**TO DO**
From the listing that follows, reproduce only the lines from the one holding "Click the Internet globe status icon" through the one holding "Enable the Titel checkbox", both included, with no pictures.
··· ENTRIES SHOWN ···
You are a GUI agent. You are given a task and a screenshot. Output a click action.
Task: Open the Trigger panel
···
··· ENTRIES SHOWN ···
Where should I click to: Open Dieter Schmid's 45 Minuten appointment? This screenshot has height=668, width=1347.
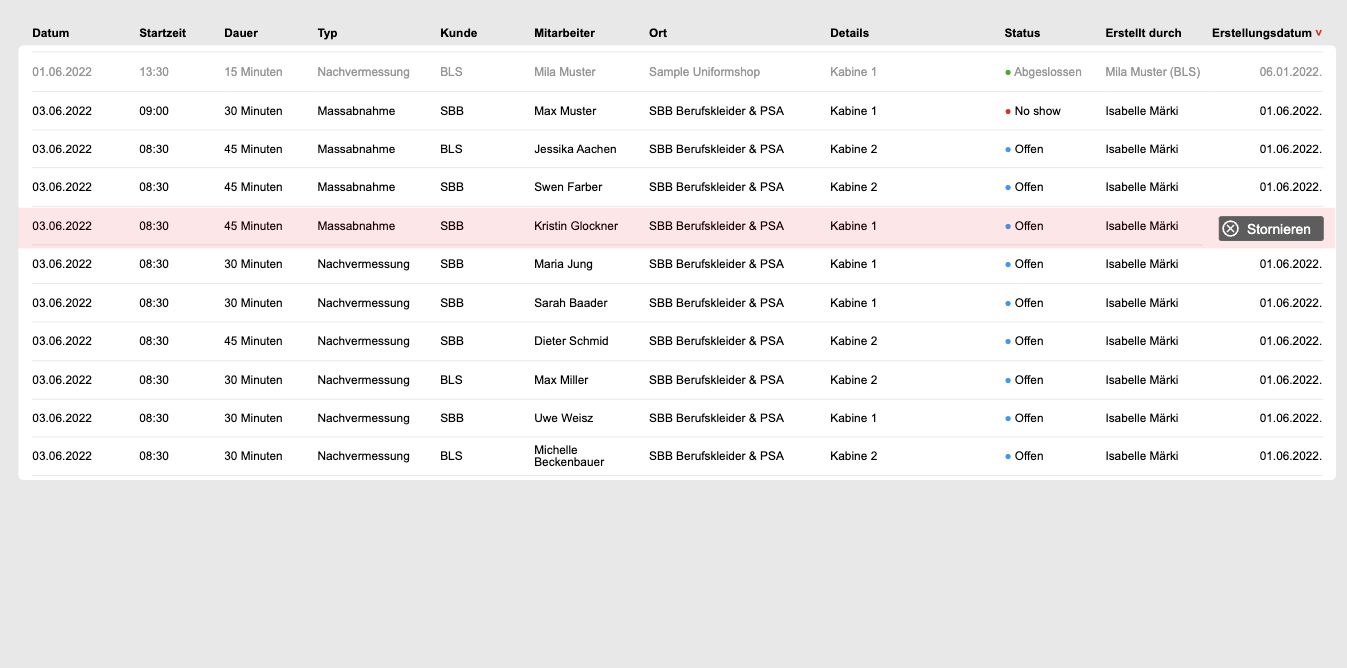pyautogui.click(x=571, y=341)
···
··· ENTRIES SHOWN ···
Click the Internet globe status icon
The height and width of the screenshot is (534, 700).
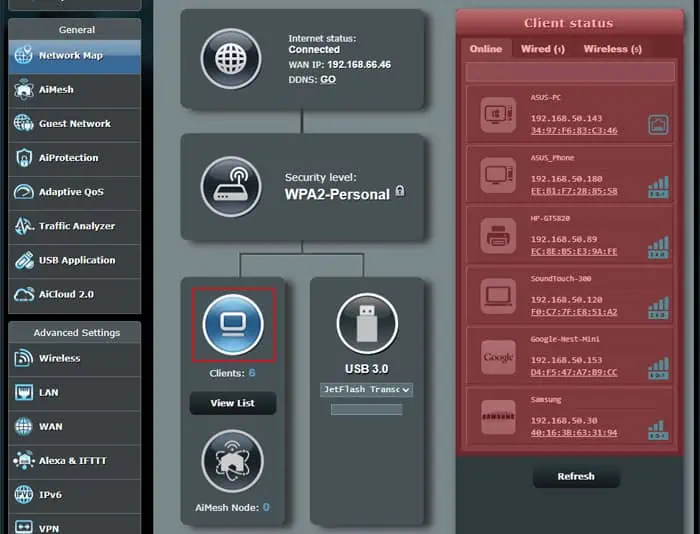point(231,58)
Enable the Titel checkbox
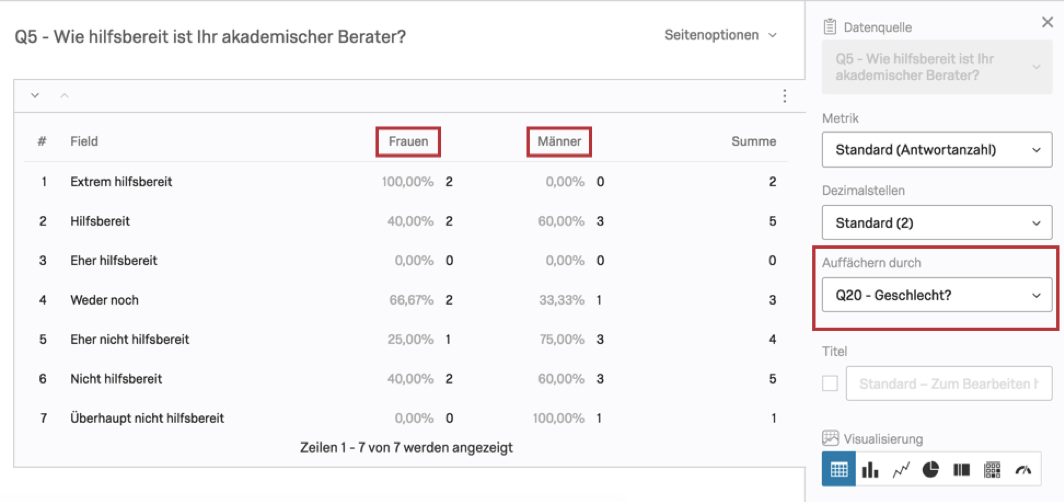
···
**ANSWER BOX**
Click the Internet globe status icon
The height and width of the screenshot is (534, 700).
point(231,58)
Enable the Titel checkbox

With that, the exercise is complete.